'''

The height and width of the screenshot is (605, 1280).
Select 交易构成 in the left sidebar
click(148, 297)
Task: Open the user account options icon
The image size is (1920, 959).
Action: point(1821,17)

'''
'''

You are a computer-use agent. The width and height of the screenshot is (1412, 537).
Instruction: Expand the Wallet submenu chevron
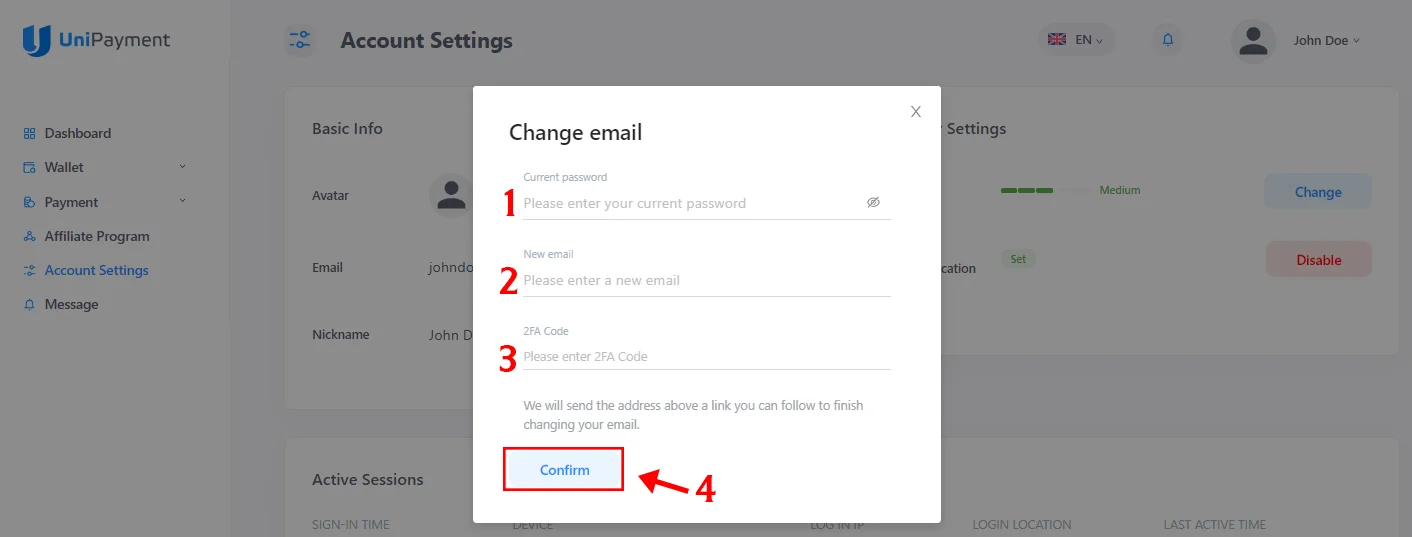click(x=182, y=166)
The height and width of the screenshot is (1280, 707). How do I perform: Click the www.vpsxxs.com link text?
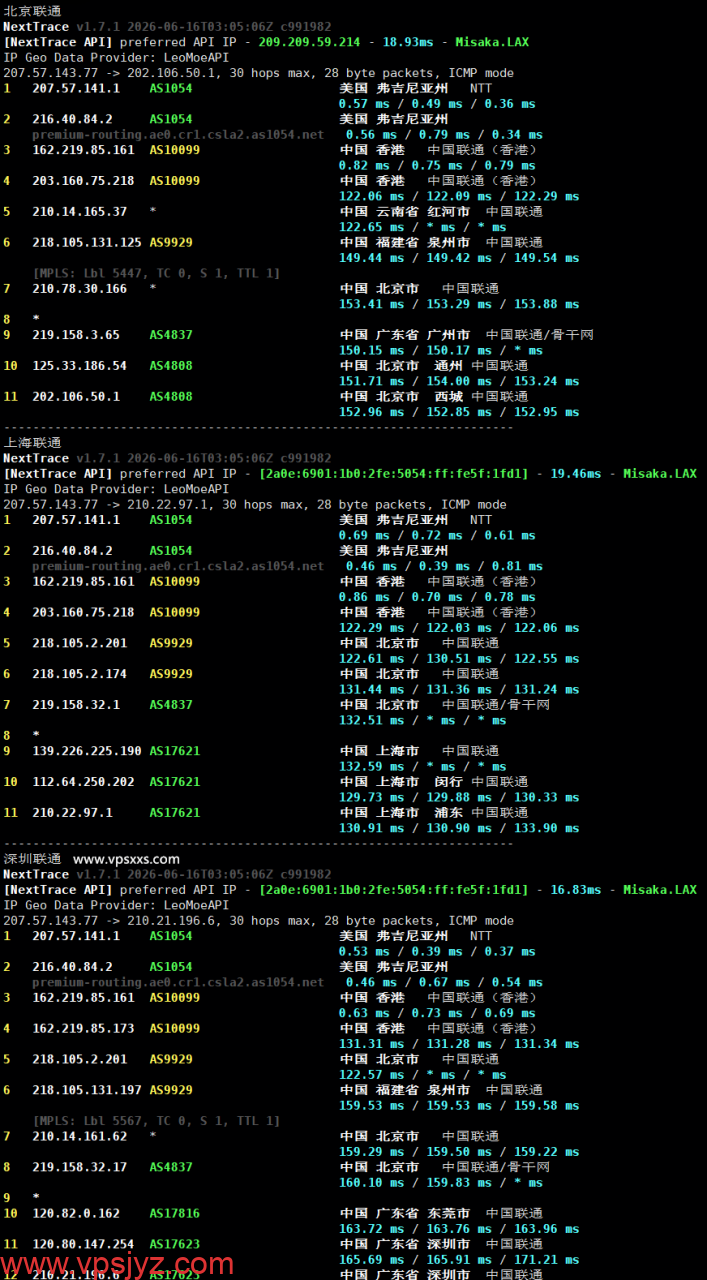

'''

_The problem_. What lines of the listing contain the word "height"? Copy them all.

_Answer below_.
The height and width of the screenshot is (605, 1280).
You are a computer-use agent. The width and height of the screenshot is (1412, 537).
The height and width of the screenshot is (1280, 707). How do I perform: Click the www.vpsxxs.com link text?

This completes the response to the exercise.